• [What the task asks] Copy the lines exactly as they appear, starting with the first line of the records and ending with the line that contains "Choose the BMP output format tile".

=== Provided records ===

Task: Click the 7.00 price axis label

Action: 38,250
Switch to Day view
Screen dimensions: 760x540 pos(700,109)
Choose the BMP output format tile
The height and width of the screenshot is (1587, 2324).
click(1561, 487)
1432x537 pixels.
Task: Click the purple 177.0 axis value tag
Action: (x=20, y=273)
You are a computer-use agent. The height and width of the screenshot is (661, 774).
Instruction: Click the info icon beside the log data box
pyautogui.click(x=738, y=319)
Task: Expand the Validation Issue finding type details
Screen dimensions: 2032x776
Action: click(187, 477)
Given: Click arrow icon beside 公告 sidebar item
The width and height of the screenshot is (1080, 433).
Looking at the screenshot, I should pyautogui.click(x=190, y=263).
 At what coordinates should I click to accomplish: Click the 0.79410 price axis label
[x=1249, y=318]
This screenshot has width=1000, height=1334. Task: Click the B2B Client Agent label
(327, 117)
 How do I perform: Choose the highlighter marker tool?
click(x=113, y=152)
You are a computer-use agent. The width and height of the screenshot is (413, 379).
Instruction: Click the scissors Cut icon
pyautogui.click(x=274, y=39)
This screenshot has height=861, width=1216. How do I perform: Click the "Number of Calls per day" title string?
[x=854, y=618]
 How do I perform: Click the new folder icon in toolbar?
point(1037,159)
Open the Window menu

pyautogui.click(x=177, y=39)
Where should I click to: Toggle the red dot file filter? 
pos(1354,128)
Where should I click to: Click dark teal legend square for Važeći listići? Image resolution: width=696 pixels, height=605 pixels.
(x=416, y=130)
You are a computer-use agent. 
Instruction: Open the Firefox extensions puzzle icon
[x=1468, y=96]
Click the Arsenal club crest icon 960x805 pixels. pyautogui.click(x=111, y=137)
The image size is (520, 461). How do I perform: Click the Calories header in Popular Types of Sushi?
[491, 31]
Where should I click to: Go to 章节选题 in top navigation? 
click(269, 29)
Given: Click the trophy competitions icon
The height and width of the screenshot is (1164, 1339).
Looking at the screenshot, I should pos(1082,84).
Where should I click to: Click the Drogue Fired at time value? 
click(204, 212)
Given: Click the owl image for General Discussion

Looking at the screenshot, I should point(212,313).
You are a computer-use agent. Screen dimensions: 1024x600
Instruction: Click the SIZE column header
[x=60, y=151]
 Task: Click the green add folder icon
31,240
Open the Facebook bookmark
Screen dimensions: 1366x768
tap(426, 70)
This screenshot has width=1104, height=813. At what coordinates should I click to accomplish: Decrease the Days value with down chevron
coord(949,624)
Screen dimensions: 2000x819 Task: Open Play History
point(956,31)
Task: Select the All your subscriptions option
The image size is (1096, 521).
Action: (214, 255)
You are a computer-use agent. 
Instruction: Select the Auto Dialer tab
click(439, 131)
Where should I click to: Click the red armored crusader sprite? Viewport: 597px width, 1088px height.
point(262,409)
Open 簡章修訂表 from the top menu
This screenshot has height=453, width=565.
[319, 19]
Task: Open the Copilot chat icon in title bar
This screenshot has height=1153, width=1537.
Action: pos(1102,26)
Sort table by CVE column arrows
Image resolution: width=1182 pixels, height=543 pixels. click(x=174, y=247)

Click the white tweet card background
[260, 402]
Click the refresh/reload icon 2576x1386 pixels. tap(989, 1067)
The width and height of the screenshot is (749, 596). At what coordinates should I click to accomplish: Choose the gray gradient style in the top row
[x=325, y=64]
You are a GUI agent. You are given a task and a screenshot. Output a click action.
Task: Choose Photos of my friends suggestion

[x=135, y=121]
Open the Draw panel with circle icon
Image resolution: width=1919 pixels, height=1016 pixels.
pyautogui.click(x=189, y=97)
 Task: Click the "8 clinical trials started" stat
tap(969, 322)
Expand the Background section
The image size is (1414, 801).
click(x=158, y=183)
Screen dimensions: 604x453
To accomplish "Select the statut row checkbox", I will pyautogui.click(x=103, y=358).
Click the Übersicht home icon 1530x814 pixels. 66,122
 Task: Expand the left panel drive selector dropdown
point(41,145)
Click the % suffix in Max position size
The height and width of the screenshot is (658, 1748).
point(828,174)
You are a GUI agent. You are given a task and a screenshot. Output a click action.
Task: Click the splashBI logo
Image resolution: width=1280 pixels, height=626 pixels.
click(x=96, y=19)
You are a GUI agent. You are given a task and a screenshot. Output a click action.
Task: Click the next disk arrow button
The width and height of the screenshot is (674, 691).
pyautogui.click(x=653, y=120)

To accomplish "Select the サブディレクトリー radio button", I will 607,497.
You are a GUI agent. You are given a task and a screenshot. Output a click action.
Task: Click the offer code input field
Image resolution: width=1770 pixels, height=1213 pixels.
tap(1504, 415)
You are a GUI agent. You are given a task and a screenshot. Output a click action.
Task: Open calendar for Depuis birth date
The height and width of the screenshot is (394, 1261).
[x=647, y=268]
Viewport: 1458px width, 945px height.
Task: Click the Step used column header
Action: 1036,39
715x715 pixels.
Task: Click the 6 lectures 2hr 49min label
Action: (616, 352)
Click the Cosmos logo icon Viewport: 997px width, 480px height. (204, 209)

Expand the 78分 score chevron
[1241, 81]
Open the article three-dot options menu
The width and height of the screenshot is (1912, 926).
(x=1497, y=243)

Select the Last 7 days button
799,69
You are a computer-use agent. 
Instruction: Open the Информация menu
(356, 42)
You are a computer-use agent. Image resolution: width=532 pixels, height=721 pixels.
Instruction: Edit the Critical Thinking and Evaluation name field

===

• [Result]
Task: Click the 7.00 price axis label

Action: 38,250
Switch to Day view
Screen dimensions: 760x540 pos(700,109)
Choose the BMP output format tile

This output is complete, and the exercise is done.